Eva Mikula: «Vittima della Uno bianca»

Rimini

 

RIMINI. L’ultima volta i parenti delle vittime della Uno bianca l’hanno incrociata un anno e mezzo fa in tribunale a Rimini ed Eva Mikula, chiamata a testimoniare, sfoggiava un’acconciatura platino in stile Marilyn e lo stesso sorriso da rotocalco dei vecchi processi nei quali la donna fu sempre assolta. Non l’hanno degnata di un saluto. Eppure la donna, ex compagna di Fabio Savi, torna - a dieci anni dall’ultimo tentativo - a cercare un dialogo con la presidente Rossana Zecchi. Prende carta e penna per confutare quanti continuano a ritenerla «colpevole moralmente» e sono «indignati di ogni tentativo di avvicinamento». Ricorda a tutti, come aveva fatto anche in aula a Rimini l’ultima volta, che Fabio e i suoi fratelli non la trattavano proprio come una principessa. «Picchiata e segregata» quando ancora era solo una «bambina, clandestina, minacciata e terrorizzata a morte». Fa presente come le sue testimonianze furono decisive per incastrare la banda. «Luciano Baglioni e Pietro Costanza (i poliziotti riminesi che risolsero il caso ndr) vi possono confermare».

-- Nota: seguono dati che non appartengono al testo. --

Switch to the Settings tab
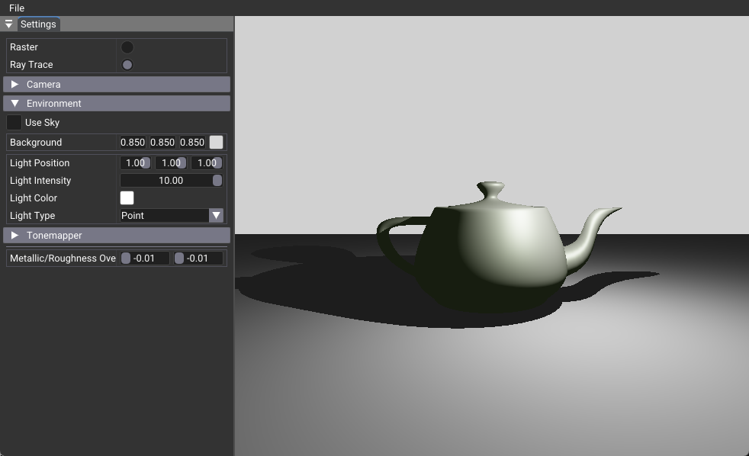This screenshot has height=456, width=749. click(x=38, y=24)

«Ho subito sette processi in vari gradi di giudizio», scrive Mikula nella lettera, «assolta con formula piena. Sono stata costretta a fare comparse televisive per pagarmi gli avvocati, per difendermi». «Ho lottato da sola - aggiunge - contro tutti, avevo solo Dio, i miei 19 anni e la coscienza pulita come guida verso una giustizia che poi è arrivata. Non ho mai cercato riconoscimenti e ringraziamenti da nessuno, ho messo da parte le polemiche lasciando sfogo al vostro insindacabile dolore. Mi consolava la soddisfazione e tristezza che mi avvolgeva ogni volta che seguivo la Vostra commemorazione. Avrei voluto essere presente, in ultima fila ma esserci». Perché l’esigenza di una “riabilitazione”? lo spiega lei stessa in un passaggio successivo quando si dice stufa di sentirsi discriminata e dipinta come un’«icona nella cronaca nera». «Sono incensurata, senza carichi pendenti e conduco una vita normale, modesta e onesta nonché madre di due bambini. Ad oggi - continua - alcune persone nel mio ambito lavorativo, dopo aver letto le notizie in evidenza sul web, spinti da un forte pregiudizio, mi hanno insultata e diffamata in pubblico ritenendomi una persona coinvolta nei crimini, pregiudicata e colpevole nel frequentare ambienti malavitosi. Mio malgrado, ho dovuto esporre querela... non è un caso isolato».

Mikula sostiene di essere rimasta per venti anni nell’ombra e in balia dei media, «ma sempre a sostegno della verità e vicina al Vostro pensiero e dolore. I Savi scontano l’ergastolo come confermato anche di recente, in gran parte grazie a me, per la mia tempestiva, assidua e preziosa collaborazione. Diversamente, sarei morta prima di vedere le manette ai polsi di Fabio Savi». Infine, la richiesta esplicita. «Con il Vostro permesso e comprensione, gradirei che mi permetteste di far parte della Associazione vittime Uno Bianca oppure, vi prego, almeno di accettate la mia presenza silenziosa e sentita alle commemorazioni del 13 ottobre in quanto vittima sopravvissuta di una feroce, assurda e indimenticabile storia». La risposta della presidente Rosanna Zecchi non si è fatta attendere: «E’ una richiesta che non sta in piedi. Non so su quale base possa fare una richiesta simile».